* **The task**
Would you please return all of the entries below exactly as shown?

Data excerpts
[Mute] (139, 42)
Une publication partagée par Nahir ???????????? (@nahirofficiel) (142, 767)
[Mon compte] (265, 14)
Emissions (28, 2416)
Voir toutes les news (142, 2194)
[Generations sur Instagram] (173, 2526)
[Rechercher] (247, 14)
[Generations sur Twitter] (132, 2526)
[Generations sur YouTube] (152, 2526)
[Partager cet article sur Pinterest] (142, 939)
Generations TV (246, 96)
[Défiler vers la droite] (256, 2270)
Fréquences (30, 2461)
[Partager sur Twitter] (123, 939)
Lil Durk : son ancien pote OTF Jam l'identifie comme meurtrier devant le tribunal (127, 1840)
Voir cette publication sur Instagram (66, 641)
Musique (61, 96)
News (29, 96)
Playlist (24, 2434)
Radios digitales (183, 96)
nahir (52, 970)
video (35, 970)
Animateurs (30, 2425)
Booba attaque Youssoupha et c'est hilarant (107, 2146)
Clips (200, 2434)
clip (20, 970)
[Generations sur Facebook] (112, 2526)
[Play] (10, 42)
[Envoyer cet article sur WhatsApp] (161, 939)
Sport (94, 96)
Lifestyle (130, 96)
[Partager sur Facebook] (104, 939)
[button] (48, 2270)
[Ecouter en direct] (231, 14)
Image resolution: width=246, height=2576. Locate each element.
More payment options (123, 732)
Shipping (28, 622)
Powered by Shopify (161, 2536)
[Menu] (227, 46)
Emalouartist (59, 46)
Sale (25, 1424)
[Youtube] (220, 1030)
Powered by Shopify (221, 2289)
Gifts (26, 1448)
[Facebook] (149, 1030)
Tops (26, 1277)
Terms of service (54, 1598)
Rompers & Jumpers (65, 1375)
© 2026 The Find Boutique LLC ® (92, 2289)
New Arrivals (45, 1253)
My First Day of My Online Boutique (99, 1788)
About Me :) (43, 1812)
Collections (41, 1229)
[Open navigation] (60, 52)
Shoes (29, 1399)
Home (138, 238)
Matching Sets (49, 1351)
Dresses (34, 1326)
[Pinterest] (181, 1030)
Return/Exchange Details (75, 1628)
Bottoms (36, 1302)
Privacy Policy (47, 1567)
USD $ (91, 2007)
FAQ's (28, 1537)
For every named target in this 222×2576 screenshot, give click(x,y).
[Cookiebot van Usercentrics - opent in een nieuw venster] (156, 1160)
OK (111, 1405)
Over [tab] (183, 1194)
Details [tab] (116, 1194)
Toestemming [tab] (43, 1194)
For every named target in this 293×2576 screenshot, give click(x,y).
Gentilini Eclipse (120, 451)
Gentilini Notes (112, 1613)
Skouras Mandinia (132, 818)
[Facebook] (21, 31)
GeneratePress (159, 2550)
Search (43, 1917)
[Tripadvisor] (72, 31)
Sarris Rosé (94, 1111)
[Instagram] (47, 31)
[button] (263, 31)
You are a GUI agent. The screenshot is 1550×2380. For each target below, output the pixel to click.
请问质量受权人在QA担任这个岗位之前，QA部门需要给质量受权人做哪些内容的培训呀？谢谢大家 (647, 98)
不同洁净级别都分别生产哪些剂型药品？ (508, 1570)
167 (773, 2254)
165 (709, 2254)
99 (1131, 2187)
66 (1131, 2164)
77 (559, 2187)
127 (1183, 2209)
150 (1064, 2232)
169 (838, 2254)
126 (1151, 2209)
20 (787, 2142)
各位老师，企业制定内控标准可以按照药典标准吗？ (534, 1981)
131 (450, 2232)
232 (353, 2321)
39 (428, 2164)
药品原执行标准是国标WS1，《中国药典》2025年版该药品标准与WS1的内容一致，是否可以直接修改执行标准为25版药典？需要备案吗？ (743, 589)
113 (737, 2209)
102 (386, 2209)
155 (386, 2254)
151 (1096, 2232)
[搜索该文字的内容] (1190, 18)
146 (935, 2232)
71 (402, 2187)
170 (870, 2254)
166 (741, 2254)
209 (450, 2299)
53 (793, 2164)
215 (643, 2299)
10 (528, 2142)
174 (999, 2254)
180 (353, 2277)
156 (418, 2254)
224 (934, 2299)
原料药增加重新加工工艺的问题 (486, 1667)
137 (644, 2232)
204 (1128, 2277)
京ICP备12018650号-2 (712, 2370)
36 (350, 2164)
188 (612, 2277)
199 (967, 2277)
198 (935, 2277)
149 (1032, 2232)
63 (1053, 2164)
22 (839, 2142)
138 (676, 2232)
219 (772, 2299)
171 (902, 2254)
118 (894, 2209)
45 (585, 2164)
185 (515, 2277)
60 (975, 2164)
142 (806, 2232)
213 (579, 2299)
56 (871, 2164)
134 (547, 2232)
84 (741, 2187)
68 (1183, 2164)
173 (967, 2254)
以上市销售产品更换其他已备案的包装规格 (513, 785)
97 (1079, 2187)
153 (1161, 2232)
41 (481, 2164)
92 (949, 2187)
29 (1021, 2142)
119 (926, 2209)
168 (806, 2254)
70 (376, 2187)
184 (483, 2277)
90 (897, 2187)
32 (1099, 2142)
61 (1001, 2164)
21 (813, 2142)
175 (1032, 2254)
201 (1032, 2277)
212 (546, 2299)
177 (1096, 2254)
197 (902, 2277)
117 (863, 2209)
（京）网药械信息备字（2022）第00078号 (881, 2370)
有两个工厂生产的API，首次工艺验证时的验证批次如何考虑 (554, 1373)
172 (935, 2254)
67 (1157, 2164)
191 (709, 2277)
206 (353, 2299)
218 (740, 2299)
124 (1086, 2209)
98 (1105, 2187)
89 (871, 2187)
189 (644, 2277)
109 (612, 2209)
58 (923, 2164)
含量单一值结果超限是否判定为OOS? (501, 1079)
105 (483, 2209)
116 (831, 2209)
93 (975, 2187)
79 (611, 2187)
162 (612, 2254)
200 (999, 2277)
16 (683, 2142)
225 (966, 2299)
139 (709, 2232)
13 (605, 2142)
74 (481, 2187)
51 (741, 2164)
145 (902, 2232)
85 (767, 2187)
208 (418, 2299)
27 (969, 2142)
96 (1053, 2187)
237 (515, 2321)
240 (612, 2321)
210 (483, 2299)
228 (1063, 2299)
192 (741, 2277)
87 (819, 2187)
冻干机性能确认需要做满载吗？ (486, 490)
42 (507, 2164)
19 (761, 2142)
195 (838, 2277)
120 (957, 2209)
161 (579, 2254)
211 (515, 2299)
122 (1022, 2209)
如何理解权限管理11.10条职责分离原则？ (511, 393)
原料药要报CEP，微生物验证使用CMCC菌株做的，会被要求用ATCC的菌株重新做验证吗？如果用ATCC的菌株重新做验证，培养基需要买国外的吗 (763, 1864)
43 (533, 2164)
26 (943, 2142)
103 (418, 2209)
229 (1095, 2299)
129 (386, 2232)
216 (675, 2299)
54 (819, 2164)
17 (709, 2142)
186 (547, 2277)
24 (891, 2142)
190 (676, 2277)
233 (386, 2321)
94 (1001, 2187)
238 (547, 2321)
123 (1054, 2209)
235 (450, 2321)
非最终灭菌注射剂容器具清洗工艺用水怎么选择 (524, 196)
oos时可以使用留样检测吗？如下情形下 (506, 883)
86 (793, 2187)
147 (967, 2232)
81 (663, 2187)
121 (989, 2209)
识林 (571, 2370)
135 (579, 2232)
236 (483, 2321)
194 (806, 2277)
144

* **Output for this exercise**
[Mute] (139, 42)
Une publication partagée par Nahir ???????????? (@nahirofficiel) (142, 767)
[Mon compte] (265, 14)
Emissions (28, 2416)
Voir toutes les news (142, 2194)
[Generations sur Instagram] (173, 2526)
[Rechercher] (247, 14)
[Generations sur Twitter] (132, 2526)
[Generations sur YouTube] (152, 2526)
[Partager cet article sur Pinterest] (142, 939)
Generations TV (246, 96)
[Défiler vers la droite] (256, 2270)
Fréquences (30, 2461)
[Partager sur Twitter] (123, 939)
Lil Durk : son ancien pote OTF Jam l'identifie comme meurtrier devant le tribunal (127, 1840)
Voir cette publication sur Instagram (66, 641)
Musique (61, 96)
News (29, 96)
Playlist (24, 2434)
Radios digitales (183, 96)
nahir (52, 970)
video (35, 970)
Animateurs (30, 2425)
Booba attaque Youssoupha et c'est hilarant (107, 2146)
Clips (200, 2434)
clip (20, 970)
[Generations sur Facebook] (112, 2526)
[Play] (10, 42)
[Envoyer cet article sur WhatsApp] (161, 939)
Sport (94, 96)
Lifestyle (130, 96)
[Partager sur Facebook] (104, 939)
[button] (48, 2270)
[Ecouter en direct] (231, 14)
Image resolution: width=246, height=2576. Locate each element.
More payment options (123, 732)
Shipping (28, 622)
Powered by Shopify (161, 2536)
[Menu] (227, 46)
Emalouartist (59, 46)
Sale (25, 1424)
[Youtube] (220, 1030)
Powered by Shopify (221, 2289)
Gifts (26, 1448)
[Facebook] (149, 1030)
Tops (26, 1277)
Terms of service (54, 1598)
Rompers & Jumpers (65, 1375)
© 2026 The Find Boutique LLC ® (92, 2289)
New Arrivals (45, 1253)
My First Day of My Online Boutique (99, 1788)
About Me :) (43, 1812)
Collections (41, 1229)
[Open navigation] (60, 52)
Shoes (29, 1399)
Home (138, 238)
Matching Sets (49, 1351)
Dresses (34, 1326)
[Pinterest] (181, 1030)
Return/Exchange Details (75, 1628)
Bottoms (36, 1302)
Privacy Policy (47, 1567)
USD $ (91, 2007)
FAQ's (28, 1537)
For every named target in this 222×2576 screenshot, give click(x,y).
[Cookiebot van Usercentrics - opent in een nieuw venster] (156, 1160)
OK (111, 1405)
Over [tab] (183, 1194)
Details [tab] (116, 1194)
Toestemming [tab] (43, 1194)
For every named target in this 293×2576 screenshot, give click(x,y).
Gentilini Eclipse (120, 451)
Gentilini Notes (112, 1613)
Skouras Mandinia (132, 818)
[Facebook] (21, 31)
GeneratePress (159, 2550)
Search (43, 1917)
[Tripadvisor] (72, 31)
Sarris Rosé (94, 1111)
[Instagram] (47, 31)
[button] (263, 31)
You are a GUI agent. The screenshot is 1550×2380. For each target below, output the pixel to click.
请问质量受权人在QA担任这个岗位之前，QA部门需要给质量受权人做哪些内容的培训呀？谢谢大家 (647, 98)
不同洁净级别都分别生产哪些剂型药品？ (508, 1570)
167 (773, 2254)
165 (709, 2254)
99 (1131, 2187)
66 (1131, 2164)
77 (559, 2187)
127 (1183, 2209)
150 (1064, 2232)
169 (838, 2254)
126 (1151, 2209)
20 (787, 2142)
各位老师，企业制定内控标准可以按照药典标准吗？ (534, 1981)
131 (450, 2232)
232 (353, 2321)
39 (428, 2164)
药品原执行标准是国标WS1，《中国药典》2025年版该药品标准与WS1的内容一致，是否可以直接修改执行标准为25版药典？需要备案吗？ (743, 589)
113 (737, 2209)
102 (386, 2209)
155 (386, 2254)
151 (1096, 2232)
[搜索该文字的内容] (1190, 18)
146 (935, 2232)
71 (402, 2187)
170 (870, 2254)
166 (741, 2254)
209 (450, 2299)
53 (793, 2164)
215 (643, 2299)
10 (528, 2142)
174 (999, 2254)
180 (353, 2277)
156 (418, 2254)
224 (934, 2299)
原料药增加重新加工工艺的问题 (486, 1667)
137 (644, 2232)
204 (1128, 2277)
京ICP备12018650号-2 (712, 2370)
36 (350, 2164)
188 (612, 2277)
199 (967, 2277)
198 (935, 2277)
149 (1032, 2232)
63 (1053, 2164)
22 (839, 2142)
138 (676, 2232)
219 (772, 2299)
171 (902, 2254)
118 (894, 2209)
45 (585, 2164)
185 (515, 2277)
60 (975, 2164)
142 (806, 2232)
213 (579, 2299)
56 (871, 2164)
134 (547, 2232)
84 (741, 2187)
68 (1183, 2164)
173 (967, 2254)
以上市销售产品更换其他已备案的包装规格 (513, 785)
97 (1079, 2187)
153 (1161, 2232)
41 (481, 2164)
92 (949, 2187)
29 (1021, 2142)
119 (926, 2209)
168 (806, 2254)
70 (376, 2187)
184 (483, 2277)
90 (897, 2187)
32 (1099, 2142)
61 (1001, 2164)
21 (813, 2142)
175 (1032, 2254)
201 (1032, 2277)
212 (546, 2299)
177 (1096, 2254)
197 (902, 2277)
117 (863, 2209)
（京）网药械信息备字（2022）第00078号 (881, 2370)
有两个工厂生产的API，首次工艺验证时的验证批次如何考虑 (554, 1373)
172 (935, 2254)
67 (1157, 2164)
191 (709, 2277)
206 (353, 2299)
218 (740, 2299)
124 (1086, 2209)
98 (1105, 2187)
89 (871, 2187)
189 (644, 2277)
109 (612, 2209)
58 (923, 2164)
含量单一值结果超限是否判定为OOS? (501, 1079)
105 (483, 2209)
116 (831, 2209)
93 (975, 2187)
79 (611, 2187)
162 (612, 2254)
200 (999, 2277)
16 (683, 2142)
225 (966, 2299)
139 (709, 2232)
13 (605, 2142)
74 (481, 2187)
51 (741, 2164)
145 (902, 2232)
85 (767, 2187)
208 (418, 2299)
27 (969, 2142)
96 (1053, 2187)
237 (515, 2321)
240 (612, 2321)
210 (483, 2299)
228 (1063, 2299)
192 (741, 2277)
87 (819, 2187)
冻干机性能确认需要做满载吗？ (486, 490)
42 (507, 2164)
19 (761, 2142)
195 (838, 2277)
120 (957, 2209)
161 (579, 2254)
211 (515, 2299)
122 (1022, 2209)
如何理解权限管理11.10条职责分离原则？ (511, 393)
原料药要报CEP，微生物验证使用CMCC菌株做的，会被要求用ATCC的菌株重新做验证吗？如果用ATCC的菌株重新做验证，培养基需要买国外的吗 (763, 1864)
43 (533, 2164)
26 (943, 2142)
103 (418, 2209)
229 (1095, 2299)
129 (386, 2232)
216 (675, 2299)
54 (819, 2164)
17 (709, 2142)
186 (547, 2277)
24 (891, 2142)
190 (676, 2277)
233 (386, 2321)
94 (1001, 2187)
238 (547, 2321)
123 (1054, 2209)
235 (450, 2321)
非最终灭菌注射剂容器具清洗工艺用水怎么选择 (524, 196)
oos时可以使用留样检测吗？如下情形下 (506, 883)
86 (793, 2187)
147 (967, 2232)
81 (663, 2187)
121 (989, 2209)
识林 (571, 2370)
135 (579, 2232)
236 (483, 2321)
194 (806, 2277)
144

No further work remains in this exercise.